Olympic Snowboarder Flees After He’s Charged in Murderous Drug-Trafficking Scheme
An ex-Olympian is on the run after federal prosecutors charged him for a sweeping, “transnational drug trafficking” scheme.
As NBC News reports, Canadian former snowboarder Ryan James Wedding is one of 16 people federal prosecutors named in an Oct. 17 superseding indictment. It alleges that Wedding and his co-conspirators “routinely shipped hundreds of kilograms of cocaine”—60 tons per year, according to The Washington Post, through Mexico to Southern California and up into Canada—and “orchestrated multiple murders in furtherance of these drug crimes.”
“Instead of using the privileges that come with being an Olympic athlete to do good for people, he did the opposite,” said U.S. Attorney Martin Estrada at a briefing on the indictment. “He chose to become a major drug trafficker, and he chose to become a killer.”

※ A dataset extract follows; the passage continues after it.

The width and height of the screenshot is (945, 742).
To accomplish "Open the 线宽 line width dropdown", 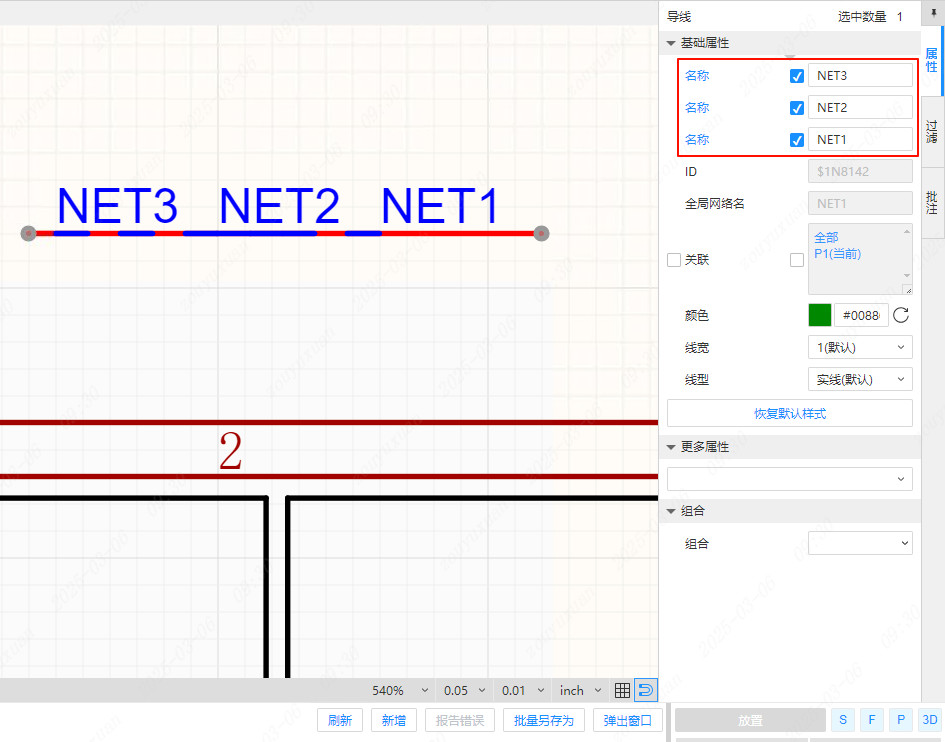I will (859, 347).
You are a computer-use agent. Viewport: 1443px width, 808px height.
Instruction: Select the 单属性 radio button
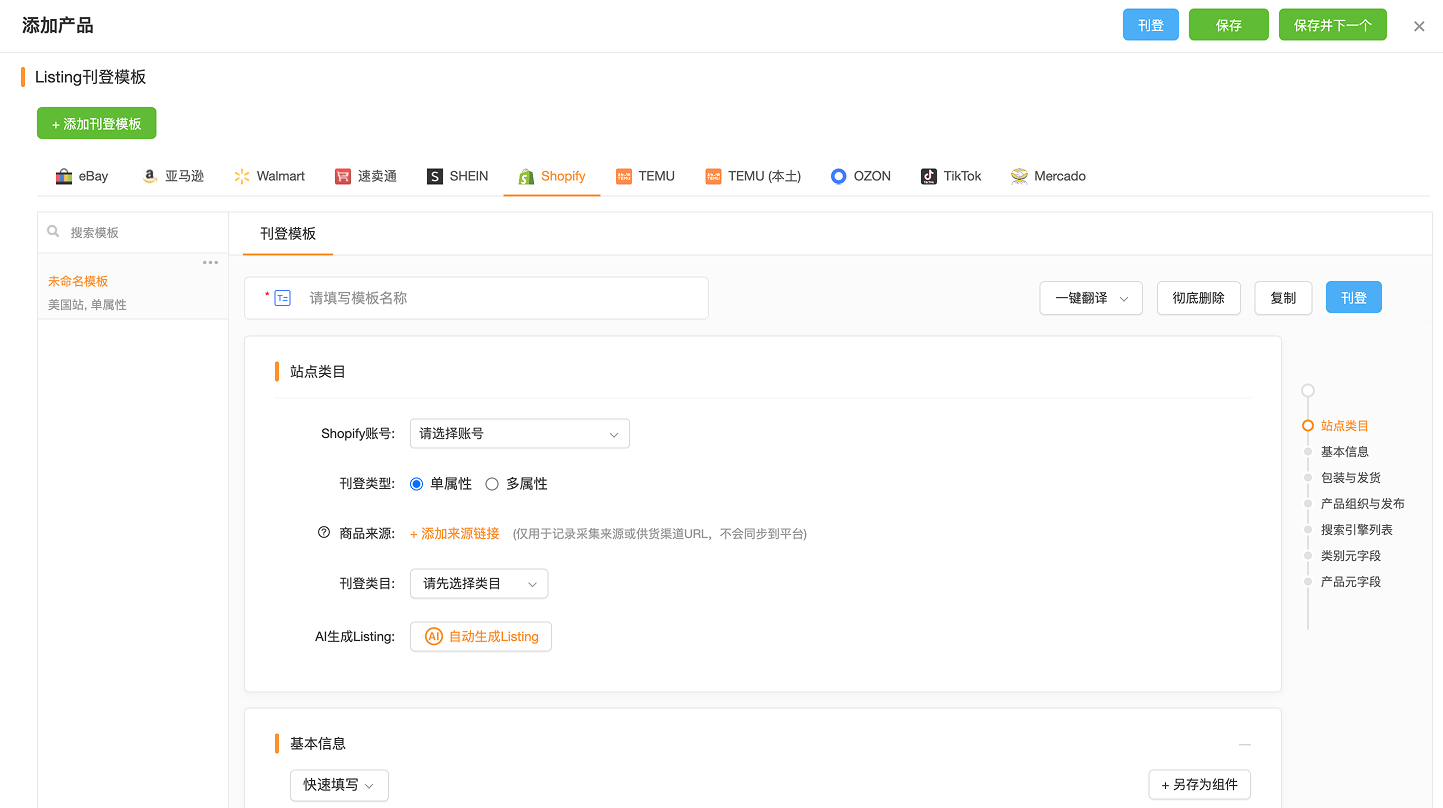pos(417,484)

Operating under the nicknames “El Jefe,” “Public Enemy,” and “Giant,” Wedding now faces eight counts relating to the export and distribution of a controlled substance, as well as several killings. The indictment alleges that Wedding and his co-conspirator Andrew Clark (“The Dictator”) ordered the retaliatory shooting of two people in Ontario, and the murder of another person who allegedly owed them a “drug debt.”

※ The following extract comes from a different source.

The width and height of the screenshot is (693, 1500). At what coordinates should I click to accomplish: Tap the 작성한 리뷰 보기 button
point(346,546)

“Anyone who got in their way, they would target for violence—including murder," Estrada said, alleging that enemies of the “extremely prolific and ruthless” operation were dispatched “execution-style.”

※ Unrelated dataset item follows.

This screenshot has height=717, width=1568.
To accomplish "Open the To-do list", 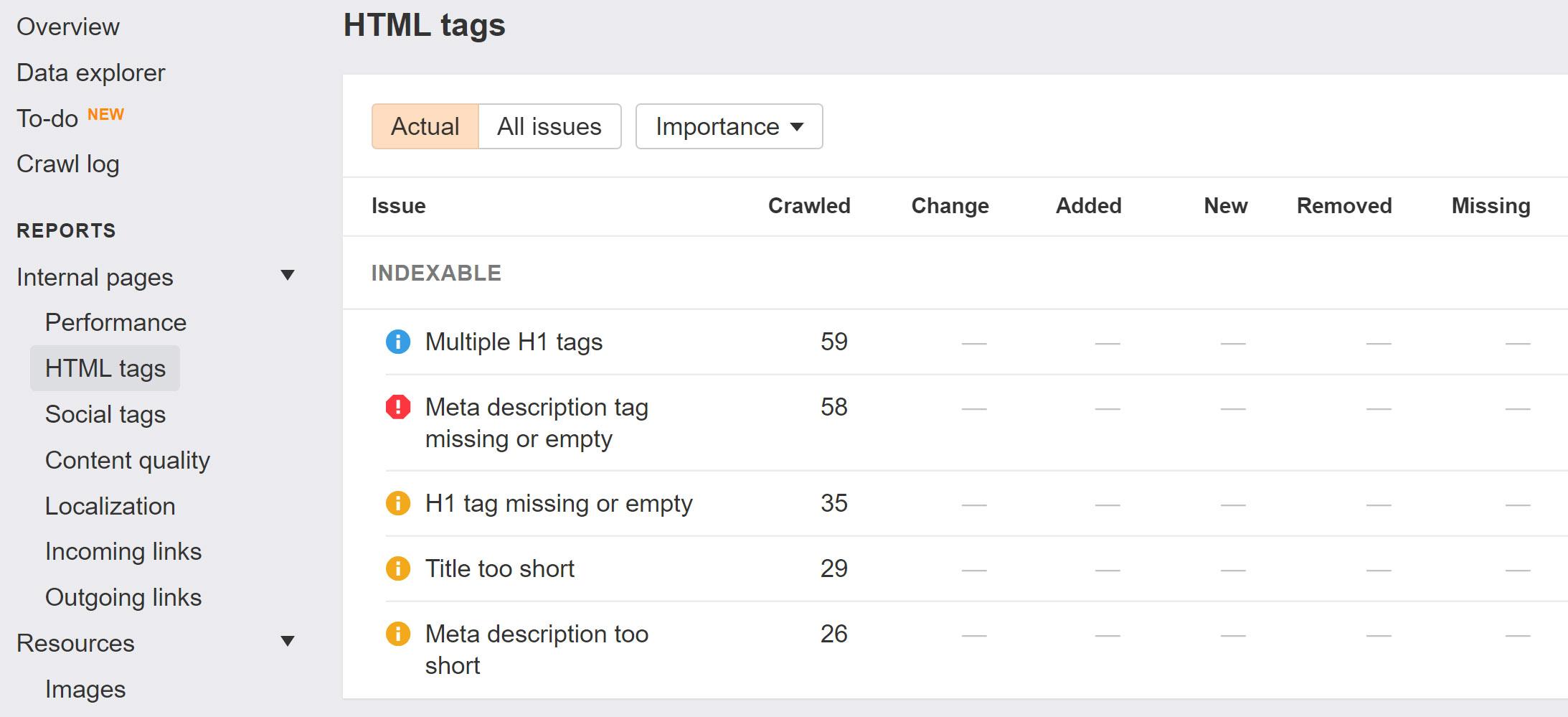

The “Olympic athlete-turned-drug lord,” as prosecutors call him in the indictment, competed at the 2002 Winter Games in Salt Lake City. He came in 24th in the men’s parallel giant slalom. As his Olympics.com profile notes, he was convicted of attempting to buy cocaine from a government agent in 2010 and received a prison sentence in the U.S. After that, he relocated to Mexico.
In building the case against the billion-dollar “Wedding Drug Trafficking Organization,” investigators seized “more than one ton of cocaine, three firearms, dozens of rounds of ammunition, $255,400 in United States currency, and more than $3.2 million in cryptocurrency,” prosecutors say.
Wedding is currently on the run, with the FBI offering as much as $50,000 for anyone with information that leads to his arrest.